2.“Bu, konuşamayacakları gündür. Onlara izin de verilmez ki, özür dilesinler.” (Mürselât 77/35-36)

Ama başka âyetlerde: “Sonra şüphesiz siz kıyâmet günü Rabbinizin huzurunda hasımlaşacaksınız” (Zümer 39/31),

veya “Birbirlerine dönüp sorarlar. Derler ki: “Şüphesiz daha önce biz, ailemiz içinde yaşarken (Allah’a isyandan) korkardık” (Tûr 52/25-26),

veya “Allah, şöyle der: “Benim huzurumda çekişmeyin. Çünkü ben bu (konudaki) uyarıyı size önceden yaptım” (Kâf 50/28) deniyor.

 

3.“Onlara, acı ve kötü kokulu bir dikenli bitkiden başka yiyecek yoktur.” (Ğaşiye 88/6)

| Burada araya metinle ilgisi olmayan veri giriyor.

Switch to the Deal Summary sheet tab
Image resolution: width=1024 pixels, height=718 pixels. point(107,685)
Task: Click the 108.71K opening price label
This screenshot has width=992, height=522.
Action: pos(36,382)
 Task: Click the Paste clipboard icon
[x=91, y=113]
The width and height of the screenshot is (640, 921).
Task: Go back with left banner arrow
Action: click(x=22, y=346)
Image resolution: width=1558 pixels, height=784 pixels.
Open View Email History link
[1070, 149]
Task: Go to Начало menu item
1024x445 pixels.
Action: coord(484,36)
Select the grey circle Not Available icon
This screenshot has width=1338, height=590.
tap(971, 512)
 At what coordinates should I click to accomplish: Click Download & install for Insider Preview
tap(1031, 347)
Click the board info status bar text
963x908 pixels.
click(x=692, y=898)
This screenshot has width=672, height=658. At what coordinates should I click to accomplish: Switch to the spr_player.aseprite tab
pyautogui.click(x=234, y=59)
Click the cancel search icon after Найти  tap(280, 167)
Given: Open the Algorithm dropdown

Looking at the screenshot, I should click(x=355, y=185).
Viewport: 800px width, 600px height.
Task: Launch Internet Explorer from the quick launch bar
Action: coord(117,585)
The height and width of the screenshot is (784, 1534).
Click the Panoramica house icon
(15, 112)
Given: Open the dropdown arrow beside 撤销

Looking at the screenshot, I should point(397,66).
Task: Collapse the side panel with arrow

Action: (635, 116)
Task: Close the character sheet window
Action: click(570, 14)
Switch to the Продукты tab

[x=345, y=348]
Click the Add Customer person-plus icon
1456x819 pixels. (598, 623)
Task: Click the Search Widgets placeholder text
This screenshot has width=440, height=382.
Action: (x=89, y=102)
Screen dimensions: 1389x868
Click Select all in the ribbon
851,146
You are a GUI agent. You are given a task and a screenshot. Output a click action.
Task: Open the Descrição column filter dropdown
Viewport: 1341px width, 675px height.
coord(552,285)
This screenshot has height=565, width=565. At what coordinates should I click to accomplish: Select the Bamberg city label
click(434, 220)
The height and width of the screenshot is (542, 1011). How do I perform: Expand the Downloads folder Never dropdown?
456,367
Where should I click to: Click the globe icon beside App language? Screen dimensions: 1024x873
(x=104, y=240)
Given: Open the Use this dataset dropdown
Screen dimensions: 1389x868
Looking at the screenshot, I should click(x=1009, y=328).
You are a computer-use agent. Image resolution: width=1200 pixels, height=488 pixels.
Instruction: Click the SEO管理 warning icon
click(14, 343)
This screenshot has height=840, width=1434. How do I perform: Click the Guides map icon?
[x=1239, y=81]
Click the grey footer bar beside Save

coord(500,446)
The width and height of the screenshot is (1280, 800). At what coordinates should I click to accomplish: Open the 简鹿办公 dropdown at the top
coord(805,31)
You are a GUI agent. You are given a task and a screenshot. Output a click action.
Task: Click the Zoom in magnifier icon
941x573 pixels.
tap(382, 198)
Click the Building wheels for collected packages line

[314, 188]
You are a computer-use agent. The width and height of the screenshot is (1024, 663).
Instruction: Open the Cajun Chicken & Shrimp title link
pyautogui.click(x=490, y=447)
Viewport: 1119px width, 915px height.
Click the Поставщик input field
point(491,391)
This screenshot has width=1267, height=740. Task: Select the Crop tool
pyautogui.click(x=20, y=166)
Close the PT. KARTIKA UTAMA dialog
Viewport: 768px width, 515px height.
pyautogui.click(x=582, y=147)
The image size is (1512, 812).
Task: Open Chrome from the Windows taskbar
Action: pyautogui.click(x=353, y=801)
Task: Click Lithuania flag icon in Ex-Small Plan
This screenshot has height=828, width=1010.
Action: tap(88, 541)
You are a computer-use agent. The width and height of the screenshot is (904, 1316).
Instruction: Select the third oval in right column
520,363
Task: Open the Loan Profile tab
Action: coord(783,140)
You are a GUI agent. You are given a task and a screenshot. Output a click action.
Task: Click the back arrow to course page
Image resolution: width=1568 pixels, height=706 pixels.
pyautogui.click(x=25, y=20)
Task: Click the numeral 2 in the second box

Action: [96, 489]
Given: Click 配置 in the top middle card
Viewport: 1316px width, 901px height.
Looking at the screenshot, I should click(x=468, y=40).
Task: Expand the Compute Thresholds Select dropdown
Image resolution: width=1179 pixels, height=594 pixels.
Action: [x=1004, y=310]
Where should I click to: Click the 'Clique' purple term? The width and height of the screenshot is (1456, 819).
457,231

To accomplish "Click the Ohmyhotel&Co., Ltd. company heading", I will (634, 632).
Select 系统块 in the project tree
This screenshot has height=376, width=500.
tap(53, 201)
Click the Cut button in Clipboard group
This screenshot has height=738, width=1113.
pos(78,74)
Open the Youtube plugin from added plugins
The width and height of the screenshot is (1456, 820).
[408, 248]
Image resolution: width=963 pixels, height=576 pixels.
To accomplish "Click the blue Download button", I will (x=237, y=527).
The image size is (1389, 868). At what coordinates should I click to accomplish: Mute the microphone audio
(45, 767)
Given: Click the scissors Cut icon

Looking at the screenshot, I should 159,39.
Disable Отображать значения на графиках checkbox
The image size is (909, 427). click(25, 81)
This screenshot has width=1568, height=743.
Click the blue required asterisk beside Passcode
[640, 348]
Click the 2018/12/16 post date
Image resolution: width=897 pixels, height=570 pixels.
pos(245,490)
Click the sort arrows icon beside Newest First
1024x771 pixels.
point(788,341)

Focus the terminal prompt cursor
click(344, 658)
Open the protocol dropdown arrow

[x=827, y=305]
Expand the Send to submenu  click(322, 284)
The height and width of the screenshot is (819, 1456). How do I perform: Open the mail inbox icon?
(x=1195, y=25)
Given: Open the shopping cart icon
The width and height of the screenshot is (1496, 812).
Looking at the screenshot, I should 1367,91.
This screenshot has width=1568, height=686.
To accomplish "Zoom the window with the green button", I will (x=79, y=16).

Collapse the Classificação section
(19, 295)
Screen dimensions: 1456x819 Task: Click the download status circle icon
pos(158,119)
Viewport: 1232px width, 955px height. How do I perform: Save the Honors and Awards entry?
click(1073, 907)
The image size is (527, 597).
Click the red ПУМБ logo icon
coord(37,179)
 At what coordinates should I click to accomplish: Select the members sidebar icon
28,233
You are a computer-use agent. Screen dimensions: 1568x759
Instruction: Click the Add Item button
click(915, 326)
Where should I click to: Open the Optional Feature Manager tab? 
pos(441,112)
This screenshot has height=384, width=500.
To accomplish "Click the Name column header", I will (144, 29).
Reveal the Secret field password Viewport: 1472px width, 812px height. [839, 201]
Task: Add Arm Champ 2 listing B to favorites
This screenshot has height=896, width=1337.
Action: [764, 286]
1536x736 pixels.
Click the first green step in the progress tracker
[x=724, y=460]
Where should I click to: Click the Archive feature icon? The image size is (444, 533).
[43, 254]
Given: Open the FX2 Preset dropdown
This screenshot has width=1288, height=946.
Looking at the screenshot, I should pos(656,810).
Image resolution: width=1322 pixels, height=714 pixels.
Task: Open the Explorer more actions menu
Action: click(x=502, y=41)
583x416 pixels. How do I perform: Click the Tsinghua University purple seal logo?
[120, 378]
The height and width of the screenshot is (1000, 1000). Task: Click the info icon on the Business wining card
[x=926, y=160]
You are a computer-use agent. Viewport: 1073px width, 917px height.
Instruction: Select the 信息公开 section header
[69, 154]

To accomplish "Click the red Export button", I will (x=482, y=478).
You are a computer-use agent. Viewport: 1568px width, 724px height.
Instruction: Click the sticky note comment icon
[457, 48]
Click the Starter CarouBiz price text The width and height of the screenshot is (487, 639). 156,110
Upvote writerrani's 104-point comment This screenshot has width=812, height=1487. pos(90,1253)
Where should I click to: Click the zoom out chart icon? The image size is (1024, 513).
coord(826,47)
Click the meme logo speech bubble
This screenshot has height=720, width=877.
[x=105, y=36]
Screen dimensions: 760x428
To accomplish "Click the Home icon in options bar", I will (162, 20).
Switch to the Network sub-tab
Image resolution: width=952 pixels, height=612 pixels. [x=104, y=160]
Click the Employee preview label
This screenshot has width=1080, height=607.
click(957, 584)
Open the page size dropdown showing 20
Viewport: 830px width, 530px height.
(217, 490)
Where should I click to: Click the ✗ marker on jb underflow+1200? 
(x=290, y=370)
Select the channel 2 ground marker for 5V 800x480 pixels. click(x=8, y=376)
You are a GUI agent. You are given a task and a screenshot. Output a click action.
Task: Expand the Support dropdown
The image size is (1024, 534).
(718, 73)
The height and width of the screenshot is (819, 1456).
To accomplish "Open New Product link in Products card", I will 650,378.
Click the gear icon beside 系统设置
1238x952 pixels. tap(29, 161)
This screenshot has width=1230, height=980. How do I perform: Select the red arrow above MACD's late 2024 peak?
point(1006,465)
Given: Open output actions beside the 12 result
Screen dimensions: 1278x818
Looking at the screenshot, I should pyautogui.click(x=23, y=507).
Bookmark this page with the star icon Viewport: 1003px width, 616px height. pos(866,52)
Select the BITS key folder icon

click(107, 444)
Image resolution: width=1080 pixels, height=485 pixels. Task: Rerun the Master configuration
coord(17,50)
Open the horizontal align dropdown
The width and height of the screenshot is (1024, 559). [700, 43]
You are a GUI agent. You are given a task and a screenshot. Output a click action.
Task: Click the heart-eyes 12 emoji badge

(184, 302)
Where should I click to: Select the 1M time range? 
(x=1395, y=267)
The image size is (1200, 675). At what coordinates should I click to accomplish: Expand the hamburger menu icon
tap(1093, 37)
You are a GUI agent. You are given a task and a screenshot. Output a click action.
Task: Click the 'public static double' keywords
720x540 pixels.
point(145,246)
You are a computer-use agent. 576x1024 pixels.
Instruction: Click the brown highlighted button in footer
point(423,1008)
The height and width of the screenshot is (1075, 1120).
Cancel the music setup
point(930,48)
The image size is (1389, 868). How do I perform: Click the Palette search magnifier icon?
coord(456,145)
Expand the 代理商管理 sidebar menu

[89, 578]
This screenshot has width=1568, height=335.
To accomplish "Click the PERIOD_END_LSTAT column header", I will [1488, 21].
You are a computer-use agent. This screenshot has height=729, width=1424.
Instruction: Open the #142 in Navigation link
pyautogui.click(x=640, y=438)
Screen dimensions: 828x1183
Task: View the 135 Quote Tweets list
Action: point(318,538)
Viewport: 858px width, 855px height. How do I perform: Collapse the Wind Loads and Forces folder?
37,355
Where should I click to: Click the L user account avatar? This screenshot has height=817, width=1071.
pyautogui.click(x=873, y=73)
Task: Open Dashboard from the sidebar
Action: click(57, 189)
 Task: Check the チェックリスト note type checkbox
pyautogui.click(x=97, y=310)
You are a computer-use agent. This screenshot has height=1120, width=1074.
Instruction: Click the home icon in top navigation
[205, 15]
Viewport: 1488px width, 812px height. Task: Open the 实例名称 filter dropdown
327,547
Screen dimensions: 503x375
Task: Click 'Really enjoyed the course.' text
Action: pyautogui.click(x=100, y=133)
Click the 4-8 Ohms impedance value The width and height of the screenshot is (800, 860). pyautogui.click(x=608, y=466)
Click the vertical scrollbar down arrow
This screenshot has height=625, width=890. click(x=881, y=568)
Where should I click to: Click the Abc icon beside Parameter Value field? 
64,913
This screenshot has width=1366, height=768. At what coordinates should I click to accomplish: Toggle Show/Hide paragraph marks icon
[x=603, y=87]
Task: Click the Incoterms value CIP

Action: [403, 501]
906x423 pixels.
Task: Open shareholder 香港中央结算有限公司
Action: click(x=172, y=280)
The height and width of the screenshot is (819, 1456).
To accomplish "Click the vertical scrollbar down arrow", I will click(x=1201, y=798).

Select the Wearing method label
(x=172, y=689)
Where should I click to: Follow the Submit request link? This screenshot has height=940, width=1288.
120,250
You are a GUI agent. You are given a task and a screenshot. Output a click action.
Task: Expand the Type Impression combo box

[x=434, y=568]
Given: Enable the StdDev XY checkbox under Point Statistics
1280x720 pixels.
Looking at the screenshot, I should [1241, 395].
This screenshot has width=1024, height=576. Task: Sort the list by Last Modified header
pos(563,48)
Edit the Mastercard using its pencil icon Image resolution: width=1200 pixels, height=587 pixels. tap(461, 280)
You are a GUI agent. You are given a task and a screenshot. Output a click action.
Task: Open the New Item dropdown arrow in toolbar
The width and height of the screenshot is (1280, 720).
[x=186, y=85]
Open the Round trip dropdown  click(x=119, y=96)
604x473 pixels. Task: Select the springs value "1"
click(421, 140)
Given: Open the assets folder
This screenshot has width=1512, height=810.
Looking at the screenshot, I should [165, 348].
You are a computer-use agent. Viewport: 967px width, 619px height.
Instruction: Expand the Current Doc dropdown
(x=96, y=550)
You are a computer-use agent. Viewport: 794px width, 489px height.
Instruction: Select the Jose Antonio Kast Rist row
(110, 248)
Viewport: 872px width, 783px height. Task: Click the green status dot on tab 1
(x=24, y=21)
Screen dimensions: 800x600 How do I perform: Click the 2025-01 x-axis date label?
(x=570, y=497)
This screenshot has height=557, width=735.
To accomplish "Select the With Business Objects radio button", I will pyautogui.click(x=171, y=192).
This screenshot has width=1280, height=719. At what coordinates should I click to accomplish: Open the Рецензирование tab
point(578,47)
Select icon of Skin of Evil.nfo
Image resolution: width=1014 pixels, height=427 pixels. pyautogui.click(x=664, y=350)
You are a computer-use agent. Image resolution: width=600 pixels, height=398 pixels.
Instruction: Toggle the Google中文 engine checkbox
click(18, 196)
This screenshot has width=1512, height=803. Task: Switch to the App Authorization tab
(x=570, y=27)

Ama başka bir âyette: “Bu sebeple, bugün burada onun samimi bir dostu yoktur. Pis bir atıktan başka yiyeceği de yoktur” (69/35-36) deniyor.

 

4.“Onun peygamberlerinden hiçbirini (diğerinden) ayırt etmeyiz.” (Bekara 2/285)

Ama başka bir âyette : “İşte peygamberler! Biz, onların bir kısmını bir kısmına üstün kıldık. İçlerinden, Allah’ın konuştukları vardır. Bir kısmının da derecelerini yükseltmiştir...” (Bekara 2/253) deniyor.

 

5.“Rablerinin huzuruna götürülüp toplanacaklarından sakınanları onunla (Kur’an’la) uyar ki, onların O’ndan başka ne bir velileri (hâmileri) ne de şefâatçıları (aracıları) vardır. Umulur ki Allah’tan korkup-sakınırlar” (En’am 6/50-51),

veya “Kimsenin kimse namına bir şey ödemeyeceği, hiç kimseden fidye alınmayacağı, kimseye şefaatin (aracılığın) yarar sağlamayacağı ve hiç kimsenin hiçbir taraftan yardım göremeyeceği günden sakının (Bakara 2/123, 48), 

veya “Ey iman edenler! Hiçbir alışverişin, hiçbir dostluğun ve hiçbir şefâatin olmadığı kıyâmet günü gelmeden önce, size rızık olarak verdiklerimizden Allah yolunda harcayın. İnkâr edenler ise zalimlerin ta kendileridir” (Bakara 2/254)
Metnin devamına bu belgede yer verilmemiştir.